▶ _Page extract_:
◆ ◆ ◆

If there is an inspirational model that exemplifies the benefits of investing in regionalization, it must be Italy’s Emilia-Romagna. The region produces the world famous “Parmigiano Reggiano,” can boast that two out of three people belong to a co-op, and is home to thousands of co-ops (agricultural, production, housing, retail, etc.) and small, independently owned businesses that are networked to create over 40 percent of the region’s gross domestic product. Supported by regional governmental policies, these co-ops have helped create a per capita income that is 50 percent higher than the national average. (See “Clustering Co-op Development,” by David J. Thompson, Cooperative Grocer #109, Nov.–Dec. 2003).

For those co-ops that want to get involved in the national Slow Money movement, the Alliance is launching a national campaign to obtain a million signatories to the Slow Money Principles (go to www.slowmoney
alliance.org). The Alliance has attracted nearly 150 founding members, and for those co-ops that wish to do more, membership in the Slow Money Alliance provides a more active form of participation. The Alliance also sponsors institutes and other national and regional gatherings for deeper thought, development and action on Slow Money issues.

Perusing websites and newsletters shows that, nationally, co-ops have responded to the need for a regional food system in a variety of ways, each finding the vehicle that best suits its unique community. Given co-ops’ historically pioneering spirit, what is clear is that we will continue as ­primary purveyors of local food in our communities, as focal points in the re-regionalization movement, and as models for a more just and democratic economy.

Resources
Slow Money Alliance: www.slowmoneyalliance.org.
The Hiawatha Fund: Dean Harrington, [email protected], or call him at 507/534-3131.
Crossroads Resource Center provides food system tools for community self-determination. Contact Ken Meter at [email protected], or go to www.crcworks.org.
Neighboring Food Cooperative Association of New England: contact Eric Deluca at [email protected].

◆ ◆ ◆

▶ _Data excerpts_:
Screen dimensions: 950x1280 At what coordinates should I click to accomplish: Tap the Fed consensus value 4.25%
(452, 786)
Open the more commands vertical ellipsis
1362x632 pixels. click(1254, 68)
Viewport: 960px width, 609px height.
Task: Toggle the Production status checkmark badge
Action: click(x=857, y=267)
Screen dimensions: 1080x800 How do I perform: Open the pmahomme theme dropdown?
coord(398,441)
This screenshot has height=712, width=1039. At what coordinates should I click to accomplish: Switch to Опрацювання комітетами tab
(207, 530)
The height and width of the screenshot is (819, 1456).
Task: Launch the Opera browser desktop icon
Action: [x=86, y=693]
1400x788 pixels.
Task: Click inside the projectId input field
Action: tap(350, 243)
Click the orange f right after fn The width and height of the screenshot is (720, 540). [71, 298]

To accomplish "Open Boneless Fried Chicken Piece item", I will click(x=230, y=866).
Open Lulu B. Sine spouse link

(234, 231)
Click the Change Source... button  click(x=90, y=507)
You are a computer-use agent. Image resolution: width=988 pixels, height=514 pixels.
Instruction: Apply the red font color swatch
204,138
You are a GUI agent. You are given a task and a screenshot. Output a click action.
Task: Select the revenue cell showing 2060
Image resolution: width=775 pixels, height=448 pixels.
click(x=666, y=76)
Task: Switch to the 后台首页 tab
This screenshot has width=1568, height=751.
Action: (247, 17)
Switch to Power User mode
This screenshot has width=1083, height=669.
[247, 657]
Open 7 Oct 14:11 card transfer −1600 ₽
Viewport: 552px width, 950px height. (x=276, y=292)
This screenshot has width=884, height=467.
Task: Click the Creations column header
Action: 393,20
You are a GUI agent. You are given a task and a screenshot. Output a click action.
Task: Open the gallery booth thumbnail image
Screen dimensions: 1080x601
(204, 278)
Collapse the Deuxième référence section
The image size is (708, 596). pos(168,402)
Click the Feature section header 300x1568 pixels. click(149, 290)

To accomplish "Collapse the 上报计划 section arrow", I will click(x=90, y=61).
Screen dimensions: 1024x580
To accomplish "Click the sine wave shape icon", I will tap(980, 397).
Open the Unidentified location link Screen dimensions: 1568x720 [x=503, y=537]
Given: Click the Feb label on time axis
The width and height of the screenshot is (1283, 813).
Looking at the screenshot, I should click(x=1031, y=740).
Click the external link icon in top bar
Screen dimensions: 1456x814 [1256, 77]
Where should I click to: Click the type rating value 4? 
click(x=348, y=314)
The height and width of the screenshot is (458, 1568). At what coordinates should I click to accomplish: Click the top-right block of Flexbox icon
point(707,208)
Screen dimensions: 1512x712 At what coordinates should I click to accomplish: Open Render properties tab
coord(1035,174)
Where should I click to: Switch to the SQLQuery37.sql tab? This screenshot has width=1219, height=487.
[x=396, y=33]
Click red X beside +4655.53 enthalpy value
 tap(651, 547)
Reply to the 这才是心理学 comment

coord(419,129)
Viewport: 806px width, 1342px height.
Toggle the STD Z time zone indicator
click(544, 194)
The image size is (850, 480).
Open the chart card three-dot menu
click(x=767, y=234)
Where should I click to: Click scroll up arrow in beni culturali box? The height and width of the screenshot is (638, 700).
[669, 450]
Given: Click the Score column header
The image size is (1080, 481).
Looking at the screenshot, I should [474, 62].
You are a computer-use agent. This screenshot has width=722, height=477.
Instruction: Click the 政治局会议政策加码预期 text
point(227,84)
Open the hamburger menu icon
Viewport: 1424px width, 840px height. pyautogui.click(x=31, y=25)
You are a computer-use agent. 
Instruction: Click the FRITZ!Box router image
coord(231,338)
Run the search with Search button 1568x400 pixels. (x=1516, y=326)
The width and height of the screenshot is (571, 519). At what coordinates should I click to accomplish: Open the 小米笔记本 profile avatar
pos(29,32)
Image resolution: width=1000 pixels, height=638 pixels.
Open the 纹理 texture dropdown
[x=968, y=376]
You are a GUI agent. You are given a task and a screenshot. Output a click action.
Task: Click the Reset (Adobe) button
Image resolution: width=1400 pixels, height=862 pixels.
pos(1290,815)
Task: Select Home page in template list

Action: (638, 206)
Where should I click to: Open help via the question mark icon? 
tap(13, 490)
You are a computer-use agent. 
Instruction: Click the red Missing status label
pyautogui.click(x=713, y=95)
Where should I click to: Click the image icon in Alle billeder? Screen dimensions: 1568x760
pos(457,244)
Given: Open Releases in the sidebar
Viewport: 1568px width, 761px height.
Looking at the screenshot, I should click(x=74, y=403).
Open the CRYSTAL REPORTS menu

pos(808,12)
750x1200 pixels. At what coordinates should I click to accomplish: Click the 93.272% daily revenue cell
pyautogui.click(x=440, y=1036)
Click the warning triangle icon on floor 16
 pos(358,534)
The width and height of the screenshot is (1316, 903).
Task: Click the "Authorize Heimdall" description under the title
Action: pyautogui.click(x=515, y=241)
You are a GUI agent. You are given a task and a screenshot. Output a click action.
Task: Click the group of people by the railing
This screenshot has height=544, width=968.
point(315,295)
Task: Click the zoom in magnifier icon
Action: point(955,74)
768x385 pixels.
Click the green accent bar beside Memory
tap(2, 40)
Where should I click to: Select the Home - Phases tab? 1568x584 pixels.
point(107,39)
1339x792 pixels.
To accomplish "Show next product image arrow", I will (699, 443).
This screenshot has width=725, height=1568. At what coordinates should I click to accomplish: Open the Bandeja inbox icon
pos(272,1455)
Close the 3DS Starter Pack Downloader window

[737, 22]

◆ ◆ ◆

▶ _Directions for this task_:
Print the co-op article word for word from "If there is" to "#109, Nov.–Dec. 2003).".

▶ _Result of this exercise_:
If there is an inspirational model that exemplifies the benefits of investing in regionalization, it must be Italy’s Emilia-Romagna. The region produces the world famous “Parmigiano Reggiano,” can boast that two out of three people belong to a co-op, and is home to thousands of co-ops (agricultural, production, housing, retail, etc.) and small, independently owned businesses that are networked to create over 40 percent of the region’s gross domestic product. Supported by regional governmental policies, these co-ops have helped create a per capita income that is 50 percent higher than the national average. (See “Clustering Co-op Development,” by David J. Thompson, Cooperative Grocer #109, Nov.–Dec. 2003).